- Last Active
StrangeDays said.Somebody is very, very high on their own supply. If chip design were “easy”, “child’s play” and “not worth stealing” then these clowns like Qualcomm, Samsung, Intel, or the Chinese knockoffs would have done it already. They didn’t. Fact remains only Apple’s silicon design has made the massive compute power-per-watt gains that has shepherded in 20-hour laptops. Once again, Apple has led the way the rest of the industry follows. That’s hard for a lot of people to accept. Oh well.
Chip design is literally just a budgeting and cost-optimization procedure much like how you budget for parts when you build a PC. Given the same budget and same goals, 2 chips from different companies will perform equally on the same fab. There’s nothing intellectually difficult about chip design despite what Apple wants you to think, nor does Apple possess any worthwhile chip technology trade secrets.Performance is all based on fab, not design. Apple's disappointing M2 performance gains is proof (Notice how the +20% performance is the exact same increase in TSMC's transistor density). Intel’s performance stagnation at 14nm despite numerous design changes is proof of this. They didn’t see any improvements until they sorted out their 10nm issues. Qualcomm, Intel and Samsung were using inferior nodes for their APs while Apple was given TSMC’s best nodes due to the volume Apple brings.Furthermore, Qualcomm chose to prioritize their GPUs over their CPUs, which is why the S8G2’s GPU completely dumpsters the A16. If Qualcomm wanted, they could have easily sacrificed their GPU performance for more cpu performance and matched the A16. It’s not hard. It’s like changing your order from a pepperoni pizza to a sausage pizza.
There is nothing to steal from chip designers because they literally have no technology… chip designers bring volume to a fab to keep costs down and utilization up. They should be thought of as salesmen more than engineers or scientists. I keep bringing up pizza in this analogy, because it's such an apt comparison. You can think of TSMC and Samsung as Dominos and Papa John's while Apple, Qualcomm and other fabless companies are salesmen. The salesmen have their own unique client base - Apple's customers might like pepperoni while Qualcomm's customers might like ham. Apple and Qualcomm go to TSMC and Samsung and asks for specs for a pepperoni pizza and a ham pizza. Based on the fab's technology, the quality of the pizza will differ. The fabs will have their own technological trade secrets that determines the quality of the pizza.

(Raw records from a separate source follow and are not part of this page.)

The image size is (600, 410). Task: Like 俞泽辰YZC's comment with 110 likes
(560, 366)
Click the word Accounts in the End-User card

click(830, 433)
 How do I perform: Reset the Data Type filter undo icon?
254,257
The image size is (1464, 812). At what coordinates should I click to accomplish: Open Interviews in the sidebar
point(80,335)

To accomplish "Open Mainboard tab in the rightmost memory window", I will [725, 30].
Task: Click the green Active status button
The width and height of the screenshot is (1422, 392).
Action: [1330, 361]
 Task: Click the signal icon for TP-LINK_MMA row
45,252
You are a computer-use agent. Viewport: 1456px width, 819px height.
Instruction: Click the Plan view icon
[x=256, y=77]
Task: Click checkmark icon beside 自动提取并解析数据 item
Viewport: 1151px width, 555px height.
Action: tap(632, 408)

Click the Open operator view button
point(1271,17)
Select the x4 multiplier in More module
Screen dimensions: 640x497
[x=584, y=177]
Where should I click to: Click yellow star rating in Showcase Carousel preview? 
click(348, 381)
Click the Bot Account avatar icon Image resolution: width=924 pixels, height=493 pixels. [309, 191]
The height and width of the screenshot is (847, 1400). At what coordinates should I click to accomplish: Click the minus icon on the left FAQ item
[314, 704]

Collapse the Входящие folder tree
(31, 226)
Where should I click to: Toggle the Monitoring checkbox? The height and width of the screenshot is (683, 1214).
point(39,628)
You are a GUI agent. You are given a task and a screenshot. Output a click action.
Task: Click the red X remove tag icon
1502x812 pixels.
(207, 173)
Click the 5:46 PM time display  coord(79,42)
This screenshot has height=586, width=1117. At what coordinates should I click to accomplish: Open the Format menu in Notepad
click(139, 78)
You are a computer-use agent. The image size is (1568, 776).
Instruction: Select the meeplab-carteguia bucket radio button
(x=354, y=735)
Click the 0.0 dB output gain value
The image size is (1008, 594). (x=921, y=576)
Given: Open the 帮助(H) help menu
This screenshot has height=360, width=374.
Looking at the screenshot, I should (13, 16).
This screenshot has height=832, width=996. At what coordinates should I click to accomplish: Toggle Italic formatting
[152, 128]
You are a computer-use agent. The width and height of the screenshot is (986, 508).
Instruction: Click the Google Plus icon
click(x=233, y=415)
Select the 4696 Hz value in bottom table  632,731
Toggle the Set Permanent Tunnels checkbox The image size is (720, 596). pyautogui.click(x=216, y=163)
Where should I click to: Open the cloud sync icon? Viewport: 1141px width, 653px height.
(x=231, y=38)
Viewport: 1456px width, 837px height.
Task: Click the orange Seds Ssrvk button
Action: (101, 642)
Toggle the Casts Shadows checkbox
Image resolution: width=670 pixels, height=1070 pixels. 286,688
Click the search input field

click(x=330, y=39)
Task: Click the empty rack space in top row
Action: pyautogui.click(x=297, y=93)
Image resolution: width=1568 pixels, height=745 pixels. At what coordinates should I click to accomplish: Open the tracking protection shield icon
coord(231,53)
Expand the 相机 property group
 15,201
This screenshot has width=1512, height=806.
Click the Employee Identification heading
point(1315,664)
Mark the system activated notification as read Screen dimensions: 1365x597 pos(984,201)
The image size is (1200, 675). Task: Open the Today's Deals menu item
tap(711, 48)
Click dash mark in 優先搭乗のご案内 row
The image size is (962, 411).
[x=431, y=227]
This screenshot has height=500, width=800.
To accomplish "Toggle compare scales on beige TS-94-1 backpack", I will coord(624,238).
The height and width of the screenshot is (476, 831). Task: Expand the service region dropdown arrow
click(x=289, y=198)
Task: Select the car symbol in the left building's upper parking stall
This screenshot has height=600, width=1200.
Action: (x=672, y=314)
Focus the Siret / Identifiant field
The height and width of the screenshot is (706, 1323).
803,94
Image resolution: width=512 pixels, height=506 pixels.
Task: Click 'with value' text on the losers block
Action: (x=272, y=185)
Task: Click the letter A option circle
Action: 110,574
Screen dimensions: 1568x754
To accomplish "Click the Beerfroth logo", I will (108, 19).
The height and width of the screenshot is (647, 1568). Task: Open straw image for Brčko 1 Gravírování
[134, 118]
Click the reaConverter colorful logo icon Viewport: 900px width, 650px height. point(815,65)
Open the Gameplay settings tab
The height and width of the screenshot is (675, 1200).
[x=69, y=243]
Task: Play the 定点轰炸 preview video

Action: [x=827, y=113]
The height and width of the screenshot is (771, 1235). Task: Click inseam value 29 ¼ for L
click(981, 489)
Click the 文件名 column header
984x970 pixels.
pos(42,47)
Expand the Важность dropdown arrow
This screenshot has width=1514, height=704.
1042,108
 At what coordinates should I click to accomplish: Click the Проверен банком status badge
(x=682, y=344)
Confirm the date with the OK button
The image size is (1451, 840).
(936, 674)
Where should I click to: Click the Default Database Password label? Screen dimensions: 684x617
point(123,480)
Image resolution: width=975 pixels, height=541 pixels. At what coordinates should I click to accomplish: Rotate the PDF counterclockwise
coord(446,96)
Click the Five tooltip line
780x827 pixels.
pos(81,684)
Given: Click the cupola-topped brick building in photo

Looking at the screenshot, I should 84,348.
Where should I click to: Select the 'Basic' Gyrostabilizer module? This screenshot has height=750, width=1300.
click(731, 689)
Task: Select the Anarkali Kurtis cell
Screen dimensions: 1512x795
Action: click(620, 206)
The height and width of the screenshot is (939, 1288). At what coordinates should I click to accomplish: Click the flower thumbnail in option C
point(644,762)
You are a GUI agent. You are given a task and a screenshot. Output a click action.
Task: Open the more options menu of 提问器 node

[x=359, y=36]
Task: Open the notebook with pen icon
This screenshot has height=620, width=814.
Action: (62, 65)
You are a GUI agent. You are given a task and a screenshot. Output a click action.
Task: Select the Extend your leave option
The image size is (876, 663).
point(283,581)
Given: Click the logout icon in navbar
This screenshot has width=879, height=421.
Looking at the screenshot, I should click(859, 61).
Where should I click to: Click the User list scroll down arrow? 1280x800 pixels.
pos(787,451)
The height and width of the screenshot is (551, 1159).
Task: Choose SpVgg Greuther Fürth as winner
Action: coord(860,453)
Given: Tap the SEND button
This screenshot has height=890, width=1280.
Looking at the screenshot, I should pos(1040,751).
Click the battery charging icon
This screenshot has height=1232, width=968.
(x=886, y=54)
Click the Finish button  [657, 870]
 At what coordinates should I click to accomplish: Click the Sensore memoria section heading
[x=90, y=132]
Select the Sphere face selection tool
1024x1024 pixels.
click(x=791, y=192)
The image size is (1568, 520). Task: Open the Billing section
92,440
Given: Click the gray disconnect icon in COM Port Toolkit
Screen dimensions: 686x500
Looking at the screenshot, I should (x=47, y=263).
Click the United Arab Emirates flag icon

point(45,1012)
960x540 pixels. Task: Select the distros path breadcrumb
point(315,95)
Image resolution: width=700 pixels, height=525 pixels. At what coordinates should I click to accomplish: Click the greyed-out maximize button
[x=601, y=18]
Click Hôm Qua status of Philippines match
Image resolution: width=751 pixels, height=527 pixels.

This is what "designing" is - it's just ordering a configuration that suits your needs. There's no tech secret. There's no hidden ultra technology that only Apple has. If Qualcomm wanted, they could make what Apple is making, but it wouldn't be worth it, as their customer base might want something different.
This is also a reason why Tim Cook is worried about lower sales and is rushing out a defective garbage VR headset - they need to provide enough volume to continue receiving favorable treatment from suppliers. Apple’s strength is in providing volume and buying the best tech from their suppliers. Apple provides so much volume that they receive exclusive first access to cutting-edge tech. Just look at how Samsung gives Apple their best screens first before they sell it to others. Their entire business model is predicated on sales volume, not tech development. Apple has never been great at engineering and hard sciences.
If Apple's sales start falling, they lose that edge and the myth of Apple “custom design” nonsense will break.
danox said:Samsung chip division has been suffering since Apple dumped them and they no longer get a free tip off, look inside at what Apple is doing before hand.
Apple moving away from Samsung fab has nothing to do with trade secrets, as Apple doesn’t have any technology worth stealing. It has to do with Samsung’s misteps with FinFET and applying EUV. Until recently, their FinFET nodes had poor yields, which is why Apple moved away from them. There’s no way to accommodate Apple’s volume demands if yields are subpar. If (And it’s a big if) Samsung makes a comeback with GAAFET, Apple will come back along with other fabless companies.
That said, Samsung has never been a strong logic fab company. Their strength lies in memory fab, and aside from this downturn, they were posting $10B quarterly profit. The semiconductor industry has cycles of booms and bust. We’re currently in a bust cycle so all memory manufacturers including micron and Hynix posted billions in losses. At the very least, at least Samsung’s other divisions saved them from posting a loss.